Bloc de texte –
▼

La redevance ou le canon emphytéotique

Dans le cadre du bail emphytéotique, le preneur dispose de la jouissance du bien immobilier en contrepartie d’une redevance appelée canon emphytéotique. Cette redevance constitue le loyer du bail emphytéose. Elle est fixée librement par les parties et revêt un caractère modique ou modeste, voire symbolique.

Le montant du canon, lorsqu’il doit être payé en espèces, est généralement réduit ou minime en raison des charges (les travaux d’amélioration, d’entretien ou de construction) imposées au preneur pour la mise en valeur du bien immobilier et des améliorations qui reviennent au bailleur en fin de bail, sans indemnité. Ainsi, le preneur doit payer une redevance annuelle ou selon une modalité variable en argent et/ou en nature (l’apport en nature que constituent les travaux d’amélioration).

Intérieur de maison en rénovation
Le propriétaire bailleur reçoit une redevance qui peut être en nature (travaux d’amélioration du bien et/ou en espèces.

▲

Objectif du travail –
Recopiez sans rien changer le passage du texte sur le canon emphytéotique qui s'ouvre sur les mots contenant « Dans le cadre » et se termine par « modeste, voire symbolique. ».

Données fournies –
▼

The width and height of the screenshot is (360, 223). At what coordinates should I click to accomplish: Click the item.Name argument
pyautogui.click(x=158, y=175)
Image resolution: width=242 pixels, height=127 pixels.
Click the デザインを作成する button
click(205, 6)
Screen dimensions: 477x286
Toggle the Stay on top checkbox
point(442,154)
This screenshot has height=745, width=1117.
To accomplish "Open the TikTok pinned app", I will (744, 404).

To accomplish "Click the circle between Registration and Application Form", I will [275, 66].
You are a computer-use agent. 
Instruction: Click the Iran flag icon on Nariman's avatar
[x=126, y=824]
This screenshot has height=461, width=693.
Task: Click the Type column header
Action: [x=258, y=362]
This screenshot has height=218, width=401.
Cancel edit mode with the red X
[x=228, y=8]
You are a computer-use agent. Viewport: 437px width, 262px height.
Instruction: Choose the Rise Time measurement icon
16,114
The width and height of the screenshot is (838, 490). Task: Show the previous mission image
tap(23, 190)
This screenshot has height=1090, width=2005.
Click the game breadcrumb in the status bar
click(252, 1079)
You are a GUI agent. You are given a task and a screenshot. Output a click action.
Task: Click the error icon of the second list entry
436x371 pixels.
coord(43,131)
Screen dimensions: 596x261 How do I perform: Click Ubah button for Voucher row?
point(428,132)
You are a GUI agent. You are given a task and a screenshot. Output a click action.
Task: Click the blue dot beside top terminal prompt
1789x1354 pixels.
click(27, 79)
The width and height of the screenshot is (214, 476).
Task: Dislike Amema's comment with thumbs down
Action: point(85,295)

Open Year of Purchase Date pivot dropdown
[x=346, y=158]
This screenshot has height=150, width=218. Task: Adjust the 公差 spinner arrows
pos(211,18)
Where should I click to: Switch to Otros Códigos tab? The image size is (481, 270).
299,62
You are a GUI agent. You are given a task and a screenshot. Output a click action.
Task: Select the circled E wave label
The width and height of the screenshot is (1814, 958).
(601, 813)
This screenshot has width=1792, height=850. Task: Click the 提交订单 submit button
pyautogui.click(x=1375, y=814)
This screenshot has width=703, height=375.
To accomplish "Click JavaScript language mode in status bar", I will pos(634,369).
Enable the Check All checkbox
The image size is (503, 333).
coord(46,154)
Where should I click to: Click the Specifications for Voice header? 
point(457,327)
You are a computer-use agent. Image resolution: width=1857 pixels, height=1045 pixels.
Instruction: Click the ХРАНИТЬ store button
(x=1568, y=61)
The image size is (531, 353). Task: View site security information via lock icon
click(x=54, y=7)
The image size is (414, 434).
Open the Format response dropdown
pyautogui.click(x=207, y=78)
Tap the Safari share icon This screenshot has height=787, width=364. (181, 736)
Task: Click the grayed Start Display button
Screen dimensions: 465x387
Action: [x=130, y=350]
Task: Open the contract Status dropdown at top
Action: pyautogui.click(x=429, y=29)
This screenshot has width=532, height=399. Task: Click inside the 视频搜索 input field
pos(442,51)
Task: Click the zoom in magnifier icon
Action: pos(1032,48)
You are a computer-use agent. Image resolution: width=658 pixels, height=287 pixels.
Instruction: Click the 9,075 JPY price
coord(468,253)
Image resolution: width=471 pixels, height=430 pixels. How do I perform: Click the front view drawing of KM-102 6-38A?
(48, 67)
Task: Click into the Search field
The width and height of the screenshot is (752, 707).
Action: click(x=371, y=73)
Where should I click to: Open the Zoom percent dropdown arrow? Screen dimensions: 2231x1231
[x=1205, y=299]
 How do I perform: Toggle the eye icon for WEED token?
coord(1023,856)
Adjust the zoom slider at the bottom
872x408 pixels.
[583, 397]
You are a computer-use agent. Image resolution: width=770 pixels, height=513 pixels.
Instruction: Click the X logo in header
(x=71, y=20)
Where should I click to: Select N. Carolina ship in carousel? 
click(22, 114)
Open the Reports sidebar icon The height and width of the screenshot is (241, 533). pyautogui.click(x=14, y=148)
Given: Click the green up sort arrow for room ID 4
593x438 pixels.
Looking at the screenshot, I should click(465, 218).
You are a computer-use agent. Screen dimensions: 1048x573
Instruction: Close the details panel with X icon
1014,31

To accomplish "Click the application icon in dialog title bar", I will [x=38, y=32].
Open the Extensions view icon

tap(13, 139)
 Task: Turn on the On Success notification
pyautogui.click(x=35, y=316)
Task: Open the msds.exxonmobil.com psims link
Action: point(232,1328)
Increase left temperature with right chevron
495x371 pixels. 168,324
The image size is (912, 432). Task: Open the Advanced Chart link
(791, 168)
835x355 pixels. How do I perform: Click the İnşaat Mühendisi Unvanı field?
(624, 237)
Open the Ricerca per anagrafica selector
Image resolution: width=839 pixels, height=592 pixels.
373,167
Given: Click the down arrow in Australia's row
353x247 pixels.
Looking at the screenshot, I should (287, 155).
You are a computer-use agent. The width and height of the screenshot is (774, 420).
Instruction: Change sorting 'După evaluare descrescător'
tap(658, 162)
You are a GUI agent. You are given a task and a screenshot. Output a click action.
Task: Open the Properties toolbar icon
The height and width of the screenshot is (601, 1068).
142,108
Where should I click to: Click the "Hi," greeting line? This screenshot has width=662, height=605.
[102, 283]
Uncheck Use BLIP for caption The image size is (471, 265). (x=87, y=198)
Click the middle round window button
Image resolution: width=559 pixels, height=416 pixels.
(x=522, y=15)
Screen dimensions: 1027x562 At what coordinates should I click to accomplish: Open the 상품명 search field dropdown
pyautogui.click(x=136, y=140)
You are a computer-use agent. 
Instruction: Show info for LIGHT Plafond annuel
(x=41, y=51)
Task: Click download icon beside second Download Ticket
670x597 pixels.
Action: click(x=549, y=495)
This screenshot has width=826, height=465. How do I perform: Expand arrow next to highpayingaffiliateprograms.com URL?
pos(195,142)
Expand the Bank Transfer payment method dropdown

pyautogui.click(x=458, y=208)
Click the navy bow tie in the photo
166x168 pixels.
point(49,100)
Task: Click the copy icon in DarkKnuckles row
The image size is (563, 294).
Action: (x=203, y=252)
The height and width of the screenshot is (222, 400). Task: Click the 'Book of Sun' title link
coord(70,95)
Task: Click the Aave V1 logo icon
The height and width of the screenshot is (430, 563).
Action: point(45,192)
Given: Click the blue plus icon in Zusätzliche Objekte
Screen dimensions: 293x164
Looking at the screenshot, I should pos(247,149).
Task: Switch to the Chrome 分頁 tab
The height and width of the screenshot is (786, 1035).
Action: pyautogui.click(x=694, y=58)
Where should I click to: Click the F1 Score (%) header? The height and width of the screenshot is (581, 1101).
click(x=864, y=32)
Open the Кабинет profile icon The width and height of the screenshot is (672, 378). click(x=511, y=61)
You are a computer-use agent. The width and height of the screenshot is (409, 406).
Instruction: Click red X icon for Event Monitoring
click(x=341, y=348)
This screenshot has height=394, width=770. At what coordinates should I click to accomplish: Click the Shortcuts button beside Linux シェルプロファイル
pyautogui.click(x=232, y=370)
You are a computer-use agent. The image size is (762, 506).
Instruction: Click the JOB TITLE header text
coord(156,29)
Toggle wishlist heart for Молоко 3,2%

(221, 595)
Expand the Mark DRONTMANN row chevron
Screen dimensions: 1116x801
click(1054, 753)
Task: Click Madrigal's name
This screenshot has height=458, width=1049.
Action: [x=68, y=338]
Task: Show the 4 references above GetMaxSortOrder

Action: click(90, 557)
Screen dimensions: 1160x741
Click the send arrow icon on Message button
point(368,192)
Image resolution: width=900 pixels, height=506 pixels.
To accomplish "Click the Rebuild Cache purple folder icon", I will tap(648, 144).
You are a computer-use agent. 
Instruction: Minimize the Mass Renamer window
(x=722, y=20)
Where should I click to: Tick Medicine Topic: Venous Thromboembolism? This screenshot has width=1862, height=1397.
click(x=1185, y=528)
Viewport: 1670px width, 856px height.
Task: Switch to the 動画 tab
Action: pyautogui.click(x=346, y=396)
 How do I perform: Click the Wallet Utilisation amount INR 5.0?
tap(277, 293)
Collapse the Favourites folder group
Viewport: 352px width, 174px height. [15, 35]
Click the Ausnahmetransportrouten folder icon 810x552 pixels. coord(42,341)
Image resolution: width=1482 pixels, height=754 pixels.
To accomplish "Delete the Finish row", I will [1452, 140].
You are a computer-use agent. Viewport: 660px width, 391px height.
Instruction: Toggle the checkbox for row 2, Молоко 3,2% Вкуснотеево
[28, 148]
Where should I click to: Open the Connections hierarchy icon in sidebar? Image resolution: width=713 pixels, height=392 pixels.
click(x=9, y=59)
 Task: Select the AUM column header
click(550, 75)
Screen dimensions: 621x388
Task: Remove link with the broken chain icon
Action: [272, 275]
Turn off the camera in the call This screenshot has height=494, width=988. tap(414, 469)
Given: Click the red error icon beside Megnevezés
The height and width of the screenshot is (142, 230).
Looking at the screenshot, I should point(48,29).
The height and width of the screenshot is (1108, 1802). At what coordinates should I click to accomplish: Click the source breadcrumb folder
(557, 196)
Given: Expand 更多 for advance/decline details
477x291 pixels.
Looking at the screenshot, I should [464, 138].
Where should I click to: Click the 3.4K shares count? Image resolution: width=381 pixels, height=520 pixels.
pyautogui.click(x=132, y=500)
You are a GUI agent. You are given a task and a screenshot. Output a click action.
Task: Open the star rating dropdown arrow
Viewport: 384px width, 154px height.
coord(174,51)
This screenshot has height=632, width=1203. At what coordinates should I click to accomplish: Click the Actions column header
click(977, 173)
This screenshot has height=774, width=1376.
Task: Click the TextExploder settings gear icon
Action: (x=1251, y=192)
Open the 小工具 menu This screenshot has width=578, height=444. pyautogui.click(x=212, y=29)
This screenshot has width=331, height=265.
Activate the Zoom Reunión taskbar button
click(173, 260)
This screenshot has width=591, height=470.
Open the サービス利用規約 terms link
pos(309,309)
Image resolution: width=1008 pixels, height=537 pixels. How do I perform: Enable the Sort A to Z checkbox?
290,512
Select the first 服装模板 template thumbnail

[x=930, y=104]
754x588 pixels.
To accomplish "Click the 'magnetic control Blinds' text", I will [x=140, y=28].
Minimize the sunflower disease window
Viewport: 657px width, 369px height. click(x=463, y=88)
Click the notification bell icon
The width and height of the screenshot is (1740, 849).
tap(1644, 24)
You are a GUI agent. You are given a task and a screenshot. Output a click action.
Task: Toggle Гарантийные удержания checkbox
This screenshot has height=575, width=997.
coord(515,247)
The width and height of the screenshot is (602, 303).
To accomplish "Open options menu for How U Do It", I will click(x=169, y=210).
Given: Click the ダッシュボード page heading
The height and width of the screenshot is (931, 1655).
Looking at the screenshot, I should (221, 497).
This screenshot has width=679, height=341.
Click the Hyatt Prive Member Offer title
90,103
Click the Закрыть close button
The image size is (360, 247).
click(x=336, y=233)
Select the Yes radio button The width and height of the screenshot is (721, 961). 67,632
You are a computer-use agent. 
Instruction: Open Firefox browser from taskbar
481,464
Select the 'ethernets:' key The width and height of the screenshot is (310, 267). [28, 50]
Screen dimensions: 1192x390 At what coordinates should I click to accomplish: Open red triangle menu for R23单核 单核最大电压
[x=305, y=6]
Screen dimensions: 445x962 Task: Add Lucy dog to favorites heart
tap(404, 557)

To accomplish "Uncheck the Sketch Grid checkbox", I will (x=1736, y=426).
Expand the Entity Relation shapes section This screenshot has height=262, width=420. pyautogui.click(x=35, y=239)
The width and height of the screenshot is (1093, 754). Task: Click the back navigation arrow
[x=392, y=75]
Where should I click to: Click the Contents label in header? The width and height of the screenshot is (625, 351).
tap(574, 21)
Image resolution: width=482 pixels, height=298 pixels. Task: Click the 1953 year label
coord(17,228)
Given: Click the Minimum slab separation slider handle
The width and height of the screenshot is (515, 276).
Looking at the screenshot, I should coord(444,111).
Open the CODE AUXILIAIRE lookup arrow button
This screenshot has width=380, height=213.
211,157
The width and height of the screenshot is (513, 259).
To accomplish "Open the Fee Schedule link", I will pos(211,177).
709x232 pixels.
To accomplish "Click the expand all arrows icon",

▲

Corrigé –
Dans le cadre du bail emphytéotique, le preneur dispose de la jouissance du bien immobilier en contrepartie d’une redevance appelée canon emphytéotique. Cette redevance constitue le loyer du bail emphytéose. Elle est fixée librement par les parties et revêt un caractère modique ou modeste, voire symbolique.